[[ AVAILABLE DATA, beginning ]]

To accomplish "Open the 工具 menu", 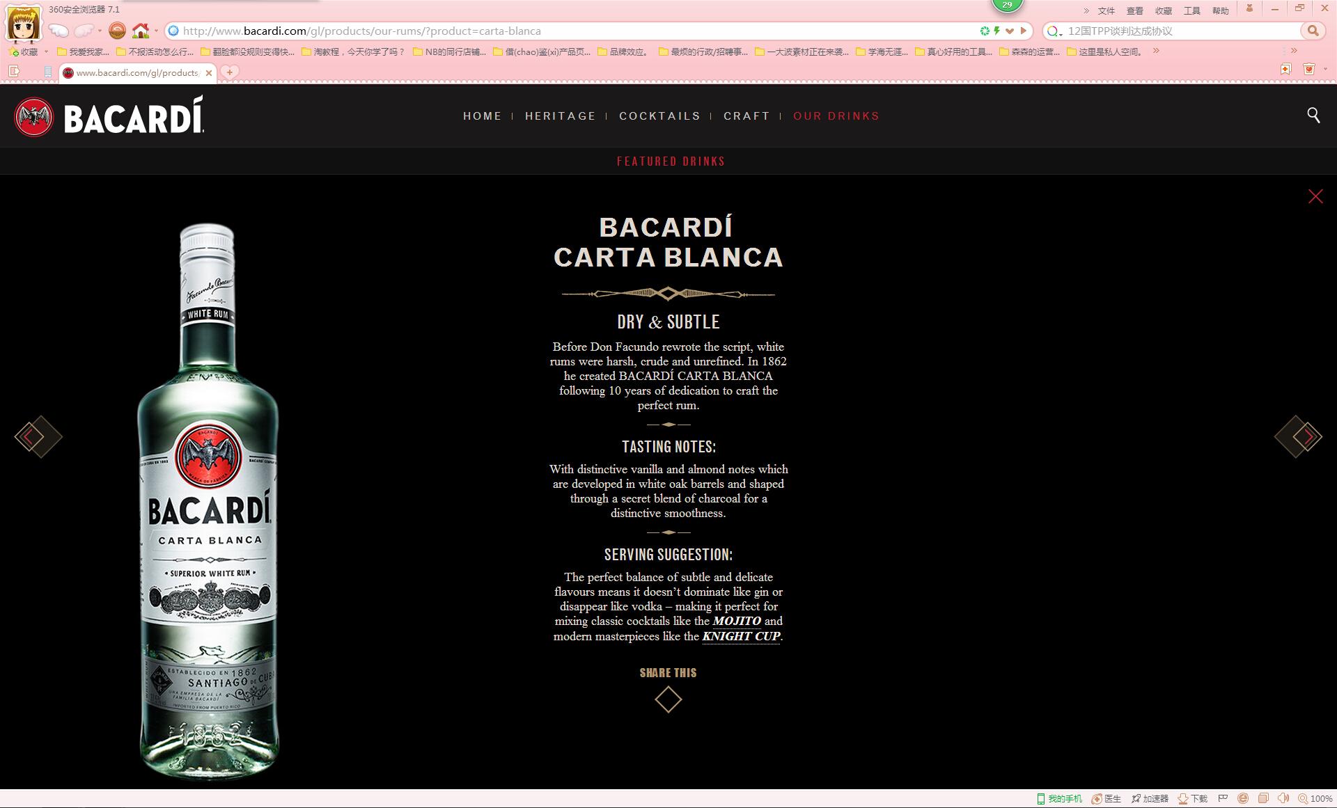I will (x=1192, y=10).
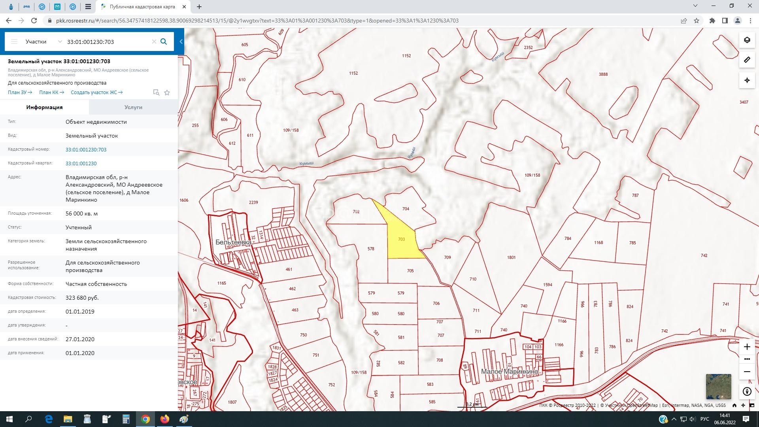This screenshot has height=427, width=759.
Task: Click cadastral quarter link 33:01:001230
Action: click(81, 163)
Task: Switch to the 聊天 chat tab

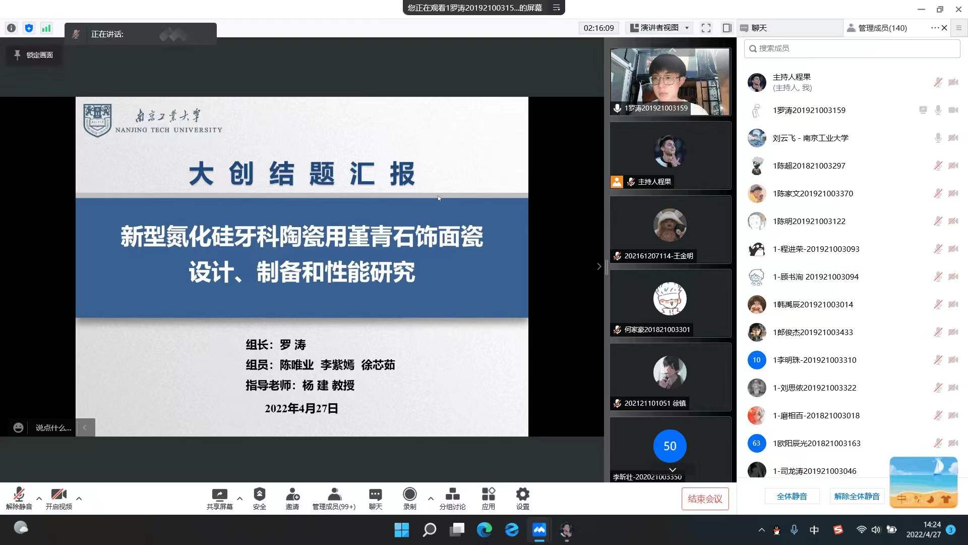Action: pyautogui.click(x=759, y=28)
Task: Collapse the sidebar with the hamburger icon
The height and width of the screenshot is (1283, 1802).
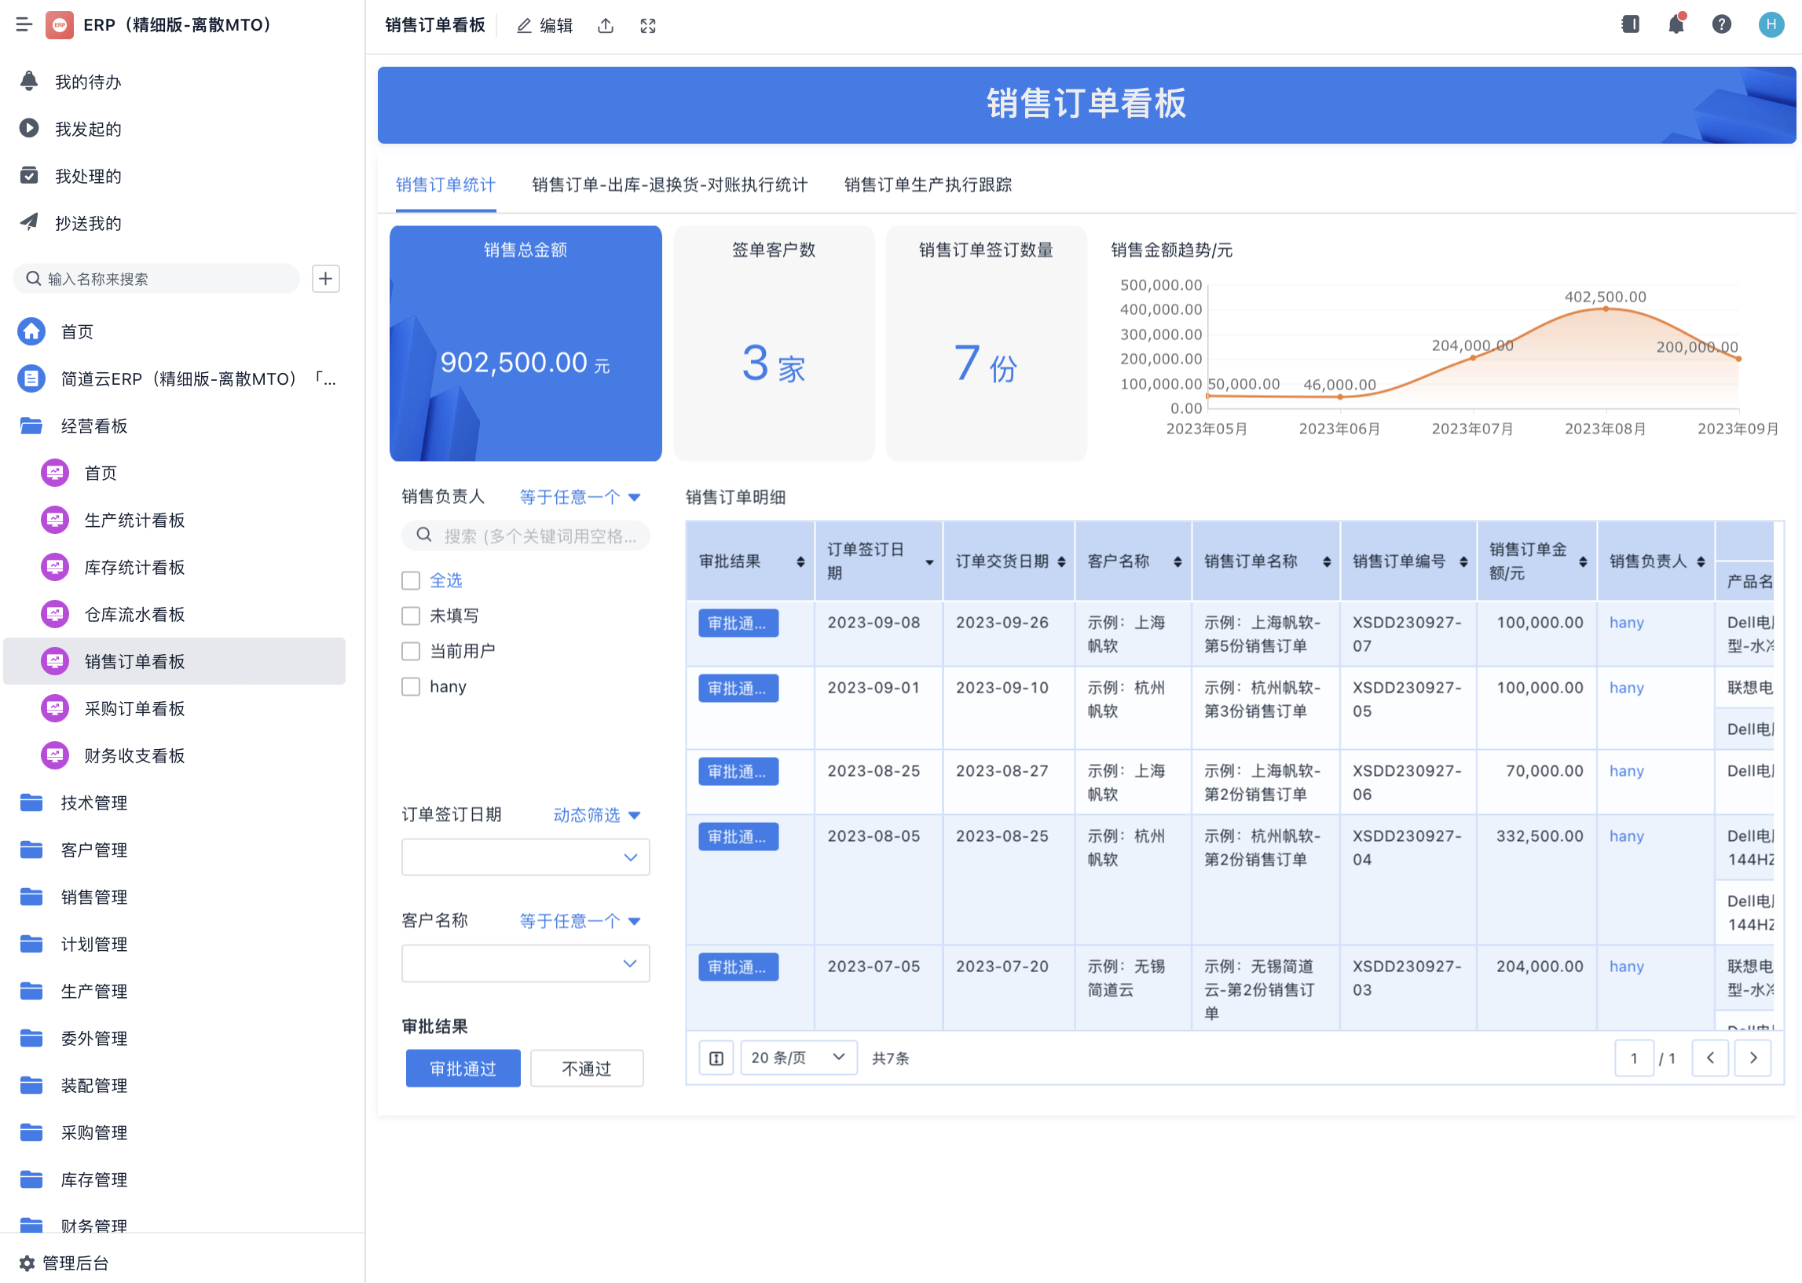Action: 23,24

[[ AVAILABLE DATA, end ]]

YOUR OBJECTIVE = The expected answer is an exact copy of the lines from the one containing "Task: Collapse the" through the last line of the entries above, both included, without pictures.

TASK RESULT =
Task: Collapse the sidebar with the hamburger icon
The height and width of the screenshot is (1283, 1802).
Action: 23,24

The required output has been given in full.